According to an Agence France-Presse report, advertisements for skin-whitening creams have been controversial since the first cream for women hit the Indian market more than 30 years ago. Men are a more recent target of the $500 million-per-year industry in India.

[Before and after: Kim Kardashian retouched in ad]

Detractors say the whitening industry's ads are manipulative and racist. Brinda Karat, general secretary of the All India Democratic Women's Association told AFP that a 2003 advertisement featuring a dark-skinned woman who couldn't catch a husband was "highly racist." Another advertisement in 2008 (flagged by the Independent) featured a man thinking of leaving his dark-skinned girlfriend for a lighter-skinned rival.

Unilever is defending its Vaseline ad campaign as culturally appropriate. "Much like self-tanning products in North America and Europe, skin-lightening products are culturally relevant in India," the company said in a statement, according to CBS News.

A skin-whitening defender writing in the Wall Street Journal argued that Indians should be allowed to buy the creams without people in the West worrying they are being "brainwashed."

"In a country where a dark complexion is seen as a liability, a deal breaker for putative nuptials, a stumbling block for one’s career prospects and — correctly or not — a marker of one’s standing in the caste hierarchy, the skin-whitening industry does well," writes Rupa Subramanya Dehejia in the Journal.

India's system of social stratification based on lighter skin color is rooted in the country's ancient caste system.

A 2009 poll by an online dating company of 12,000 participants living in Northern India found that they rate skin tone the most important factor in choosing a romantic partner. "Fair skin is generally associated with beauty, greater affluence and increased employability," writes Riddhi Shah at Salon, who copped to using the creams herself even while criticizing the country's racist ideas about beauty in her work.

Whitening creams hold an appeal for men and women in the United States, too.

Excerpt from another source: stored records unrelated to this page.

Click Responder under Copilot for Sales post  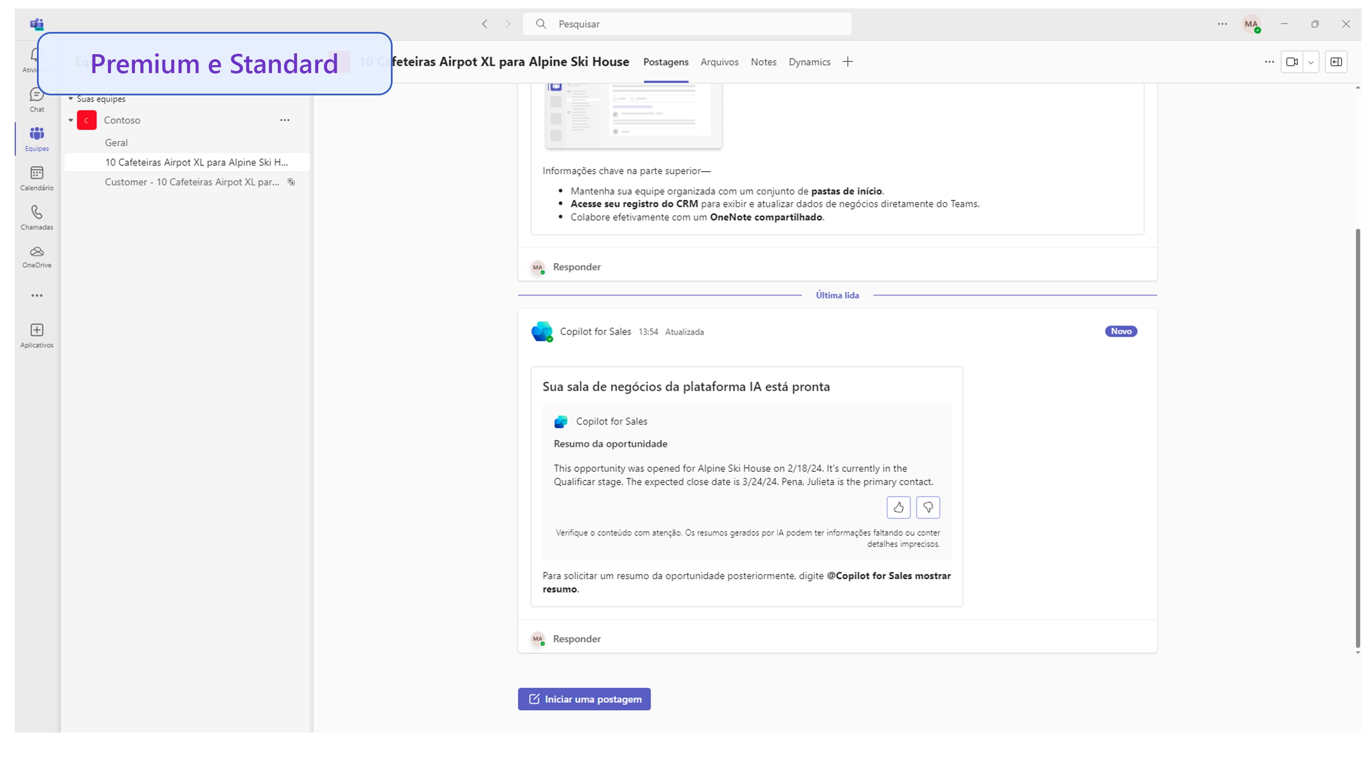[576, 639]
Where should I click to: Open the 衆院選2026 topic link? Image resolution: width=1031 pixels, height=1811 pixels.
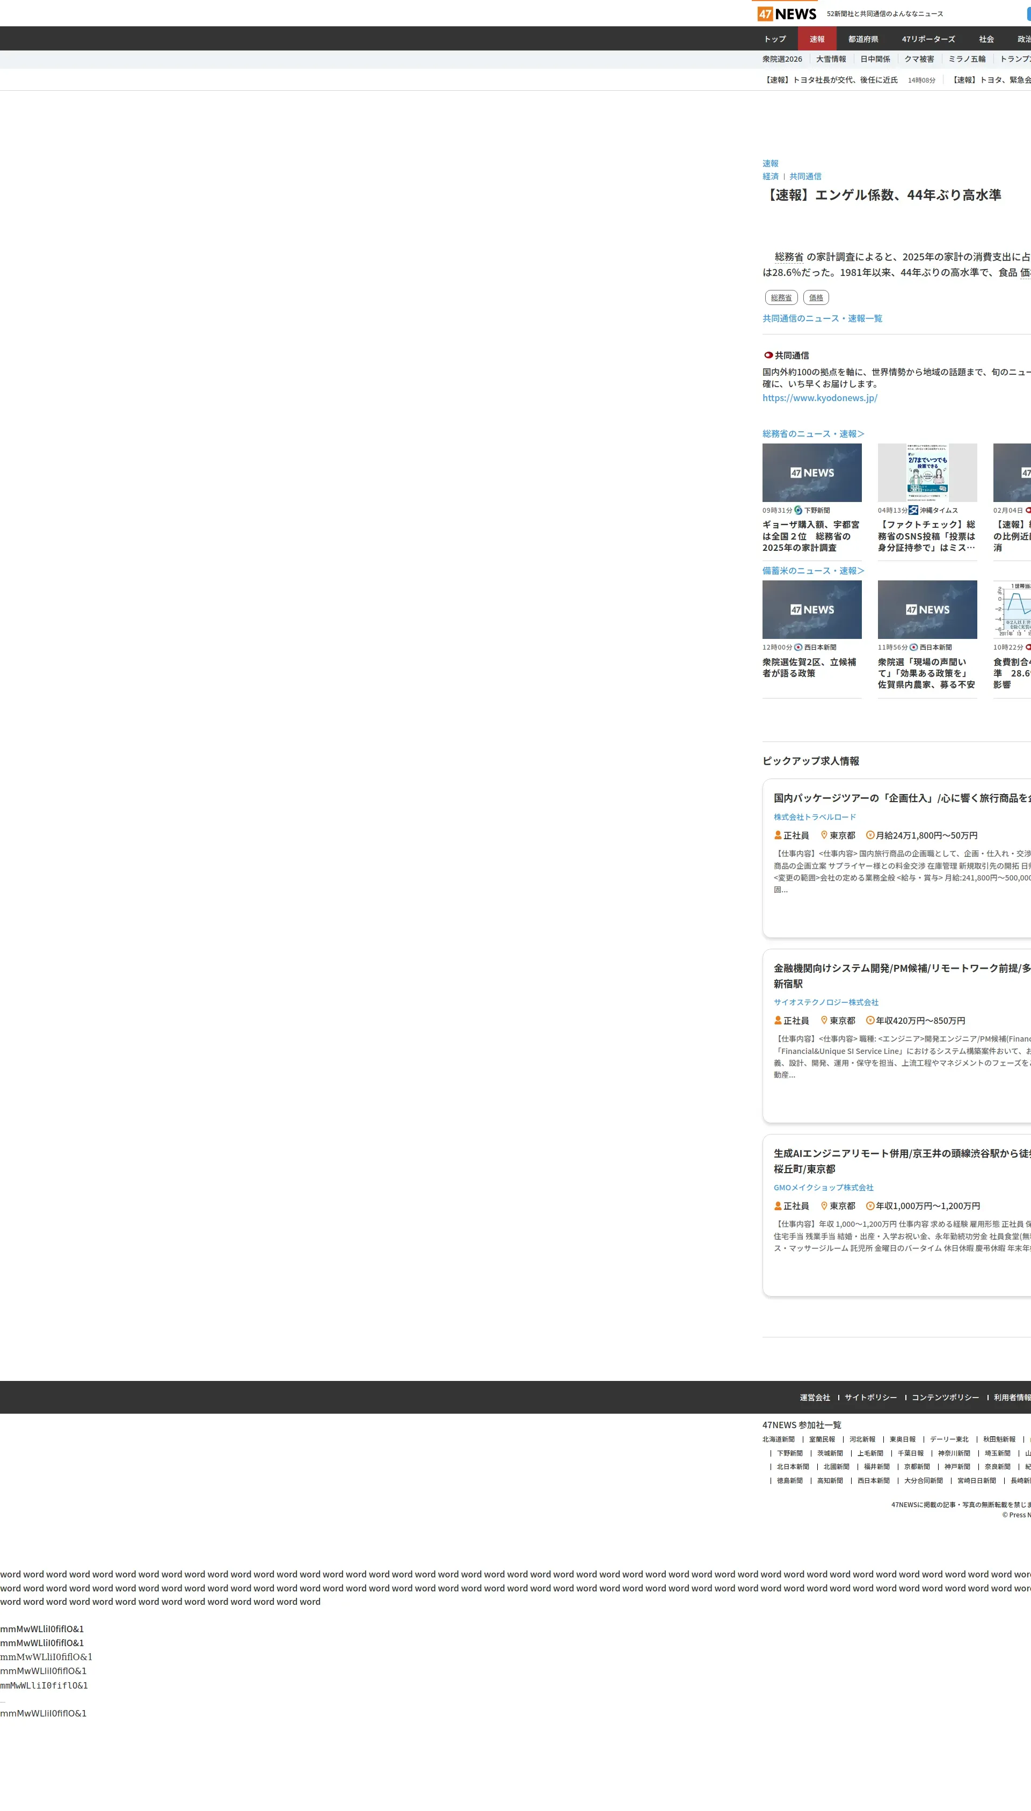tap(782, 59)
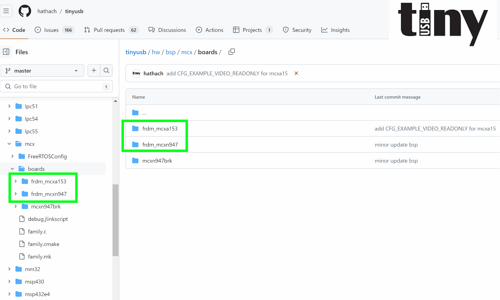Collapse the file tree panel icon
The image size is (500, 300).
[6, 52]
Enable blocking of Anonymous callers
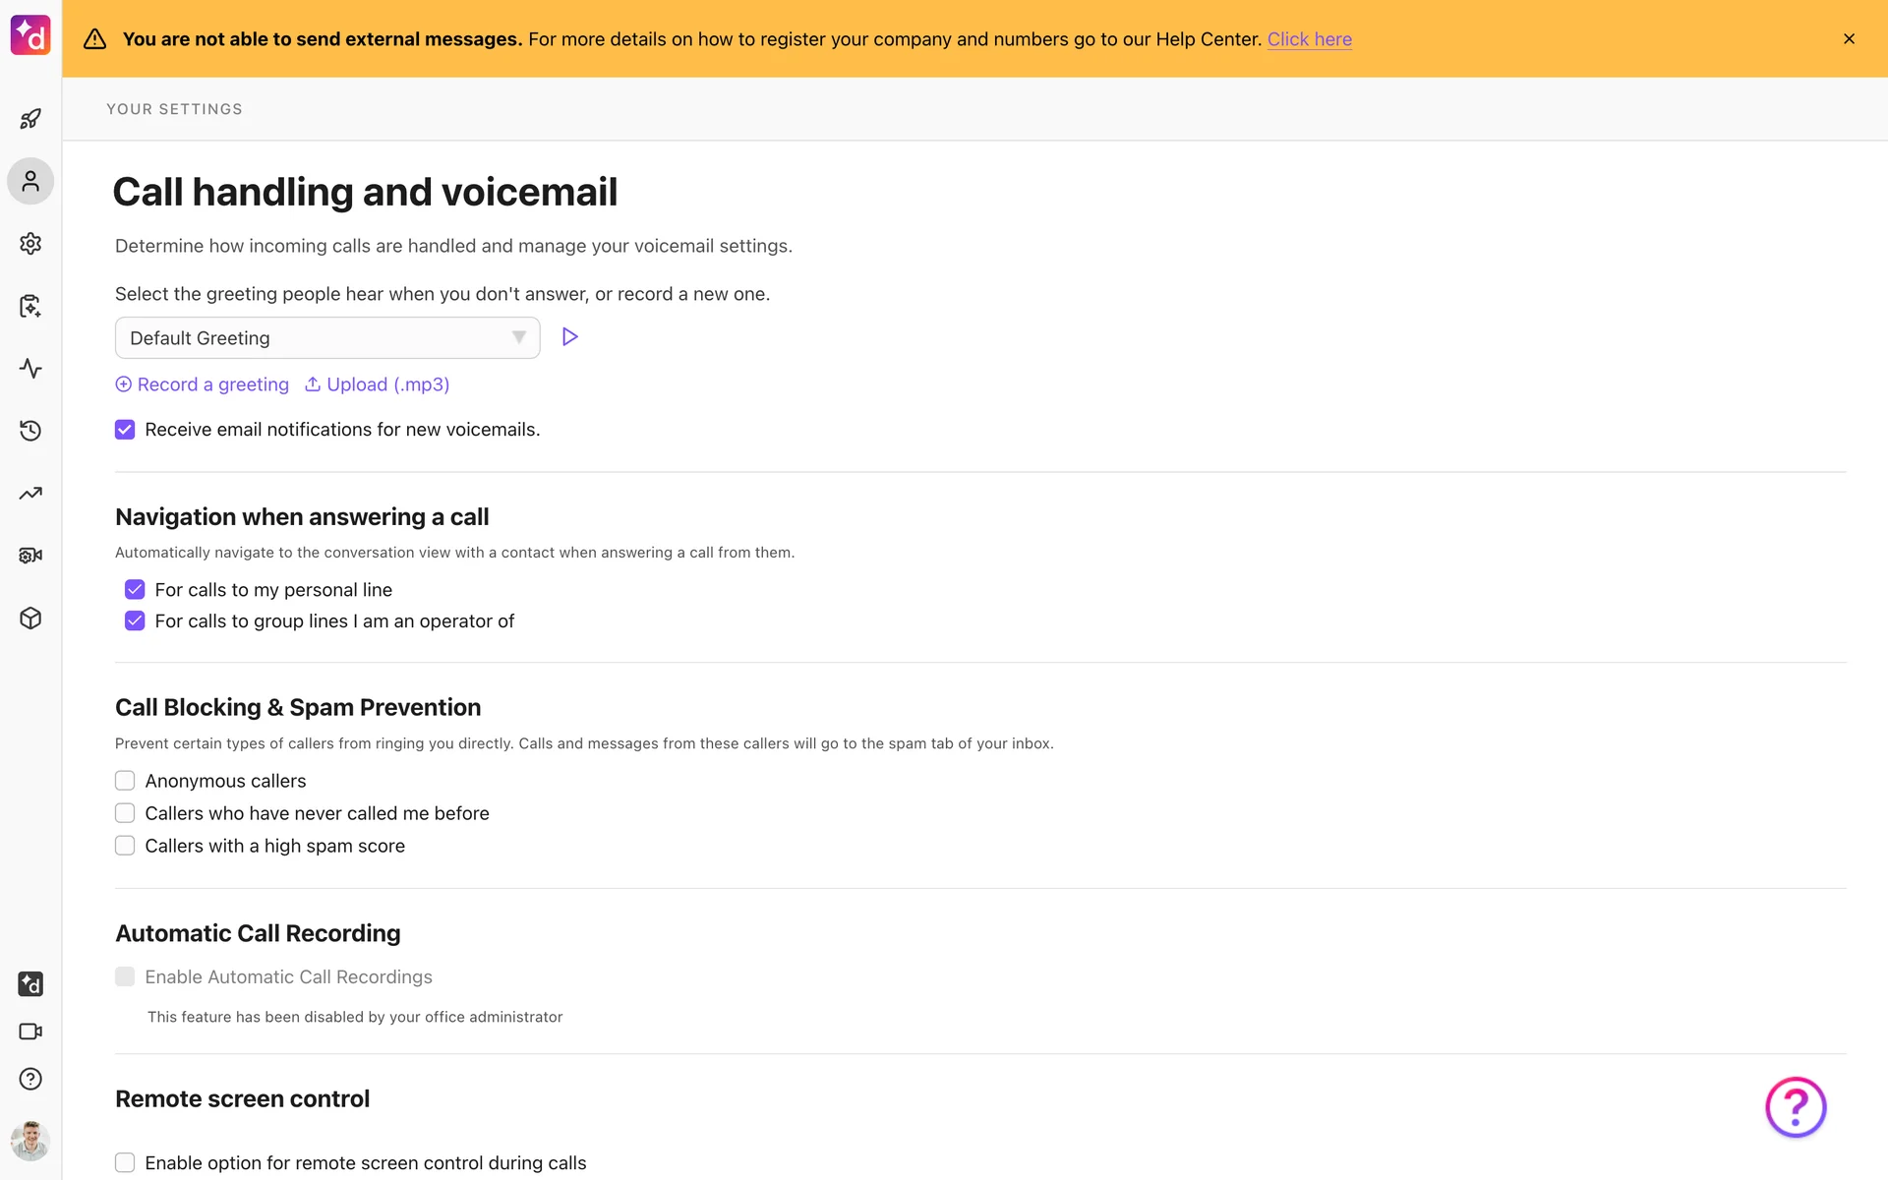 click(125, 781)
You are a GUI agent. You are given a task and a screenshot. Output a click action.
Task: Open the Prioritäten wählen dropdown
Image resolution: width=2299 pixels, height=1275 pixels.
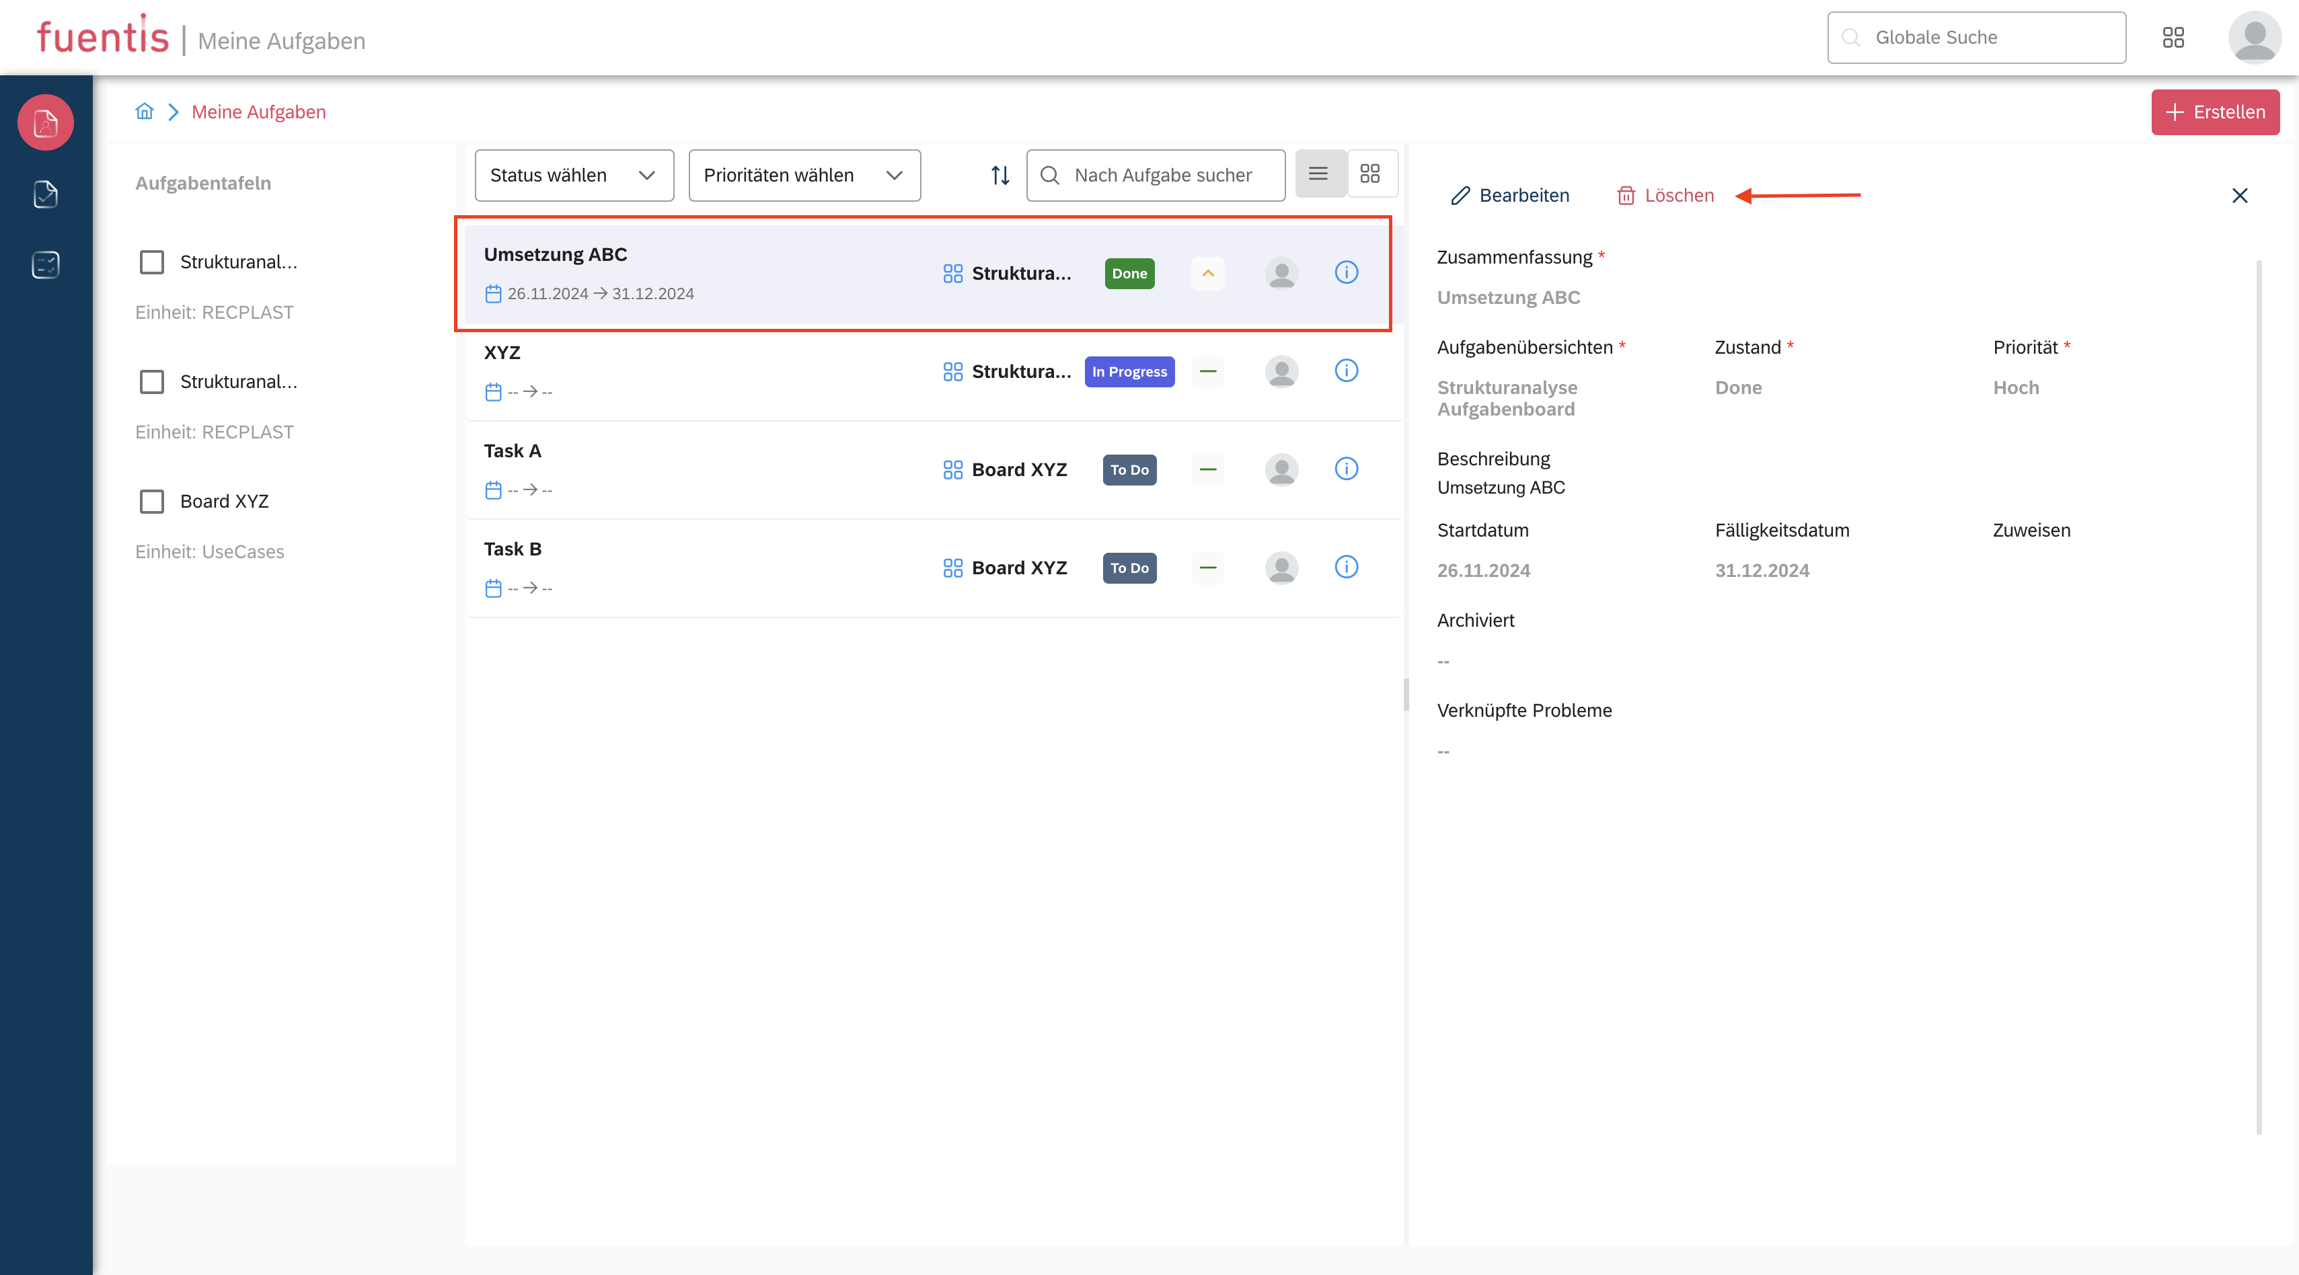point(803,175)
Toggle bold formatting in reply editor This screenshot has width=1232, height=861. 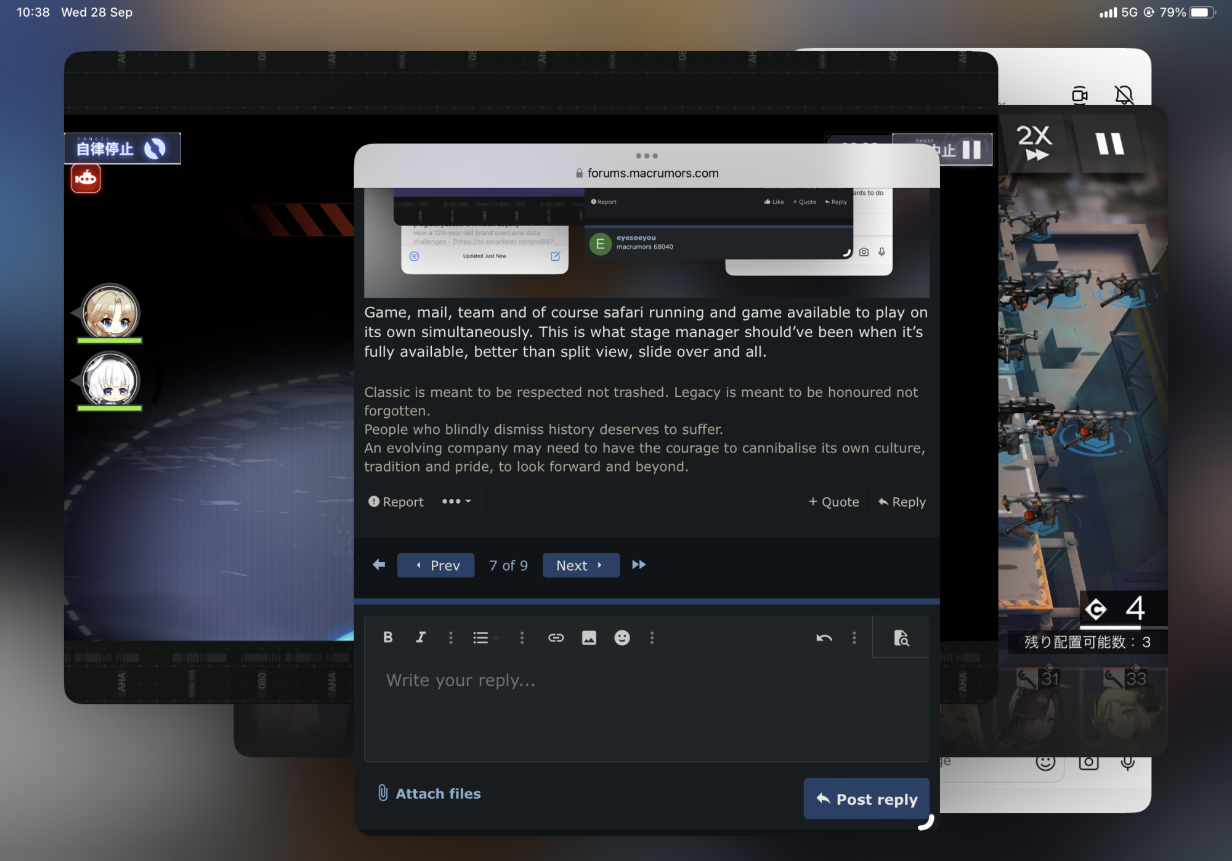[387, 637]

A New York Times investigation found many African-American and Latino women support a robust U.S. market for over-the-counter whitening creams. And it's not just women: Former Chicago Cubs player Sammy Sosa admitted he used the creams.

But the Times also found that many women suffered severe side effects from the products, some of which contain steroids. A Harvard study flagged by the blog Colorlines found that 90 percent of Arizona women suffering from mercury poisoning were Hispanic women using skin-lightening creams. "These women had tried so desperately to whiten their skin color that they had poisoned their bodies by applying mercury-based 'beauty creams,' " a Harvard medical professor wrote in the Boston Globe.